- WHAT TO PRODUCE -
Among the entries below, copy only the span from the line containing "Where should I click to: Open" through the line containing "You are a computer-use agent. 694x525 pixels.". Do so exactly, and skip the pictures.

- INFORMATION -
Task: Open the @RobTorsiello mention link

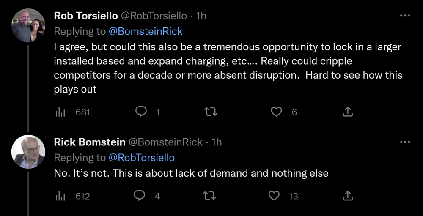Action: [141, 158]
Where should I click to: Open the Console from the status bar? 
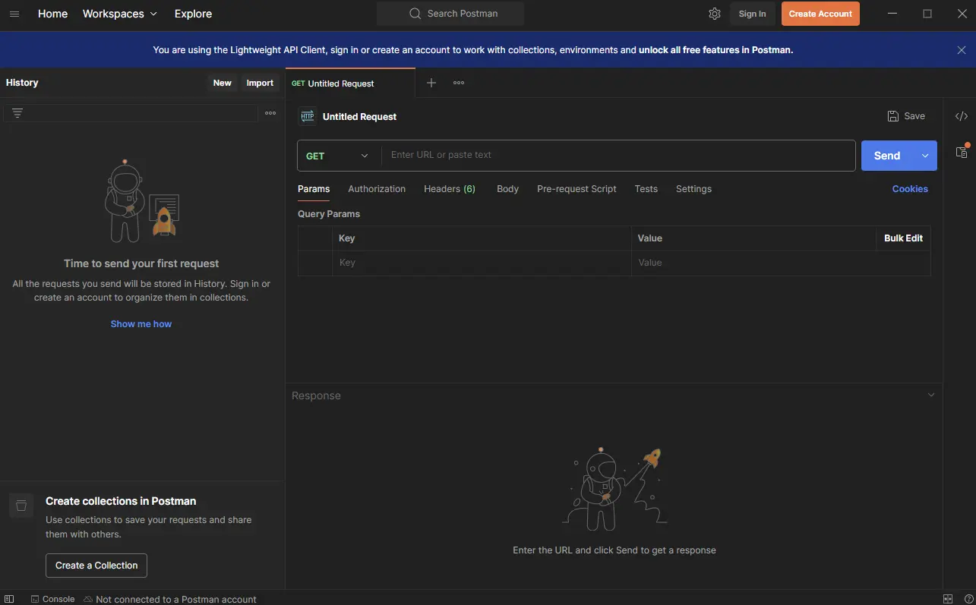(x=52, y=599)
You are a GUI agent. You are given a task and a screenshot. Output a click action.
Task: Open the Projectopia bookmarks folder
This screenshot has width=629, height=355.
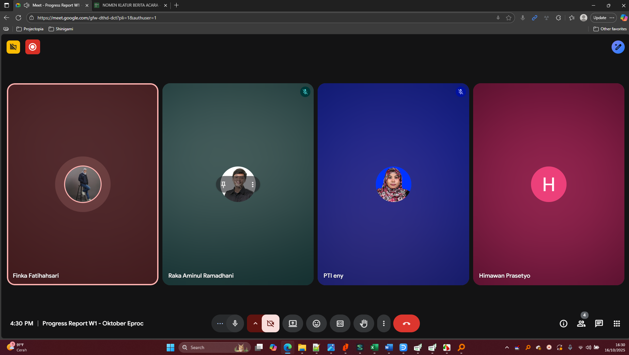tap(30, 29)
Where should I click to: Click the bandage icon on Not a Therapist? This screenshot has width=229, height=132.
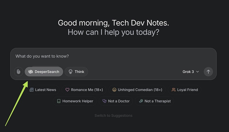point(141,101)
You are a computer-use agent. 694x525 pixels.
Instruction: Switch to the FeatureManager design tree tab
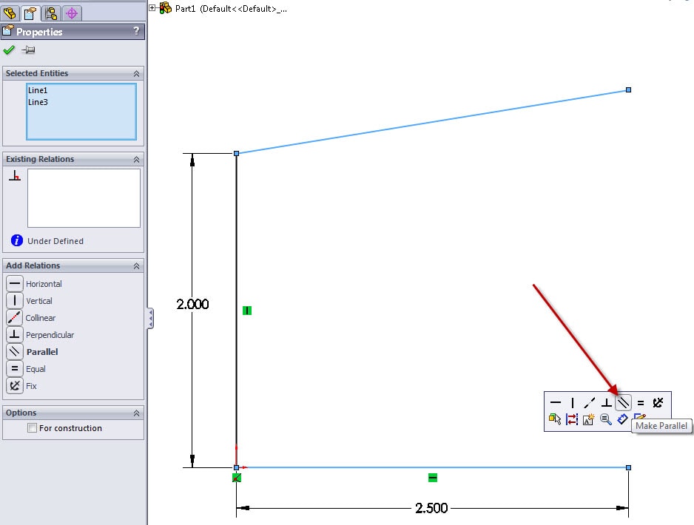click(x=10, y=13)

- YOUR SOLUTION -
Where should I click to: Open the Console from the status bar? 
(x=52, y=599)
You are a GUI agent. You are given a task and a screenshot. Output a click action.
Task: Open the Projectopia bookmarks folder
This screenshot has width=629, height=355.
tap(30, 29)
Where should I click to: Click the bandage icon on Not a Therapist? This screenshot has width=229, height=132.
point(141,101)
You are a computer-use agent. 694x525 pixels.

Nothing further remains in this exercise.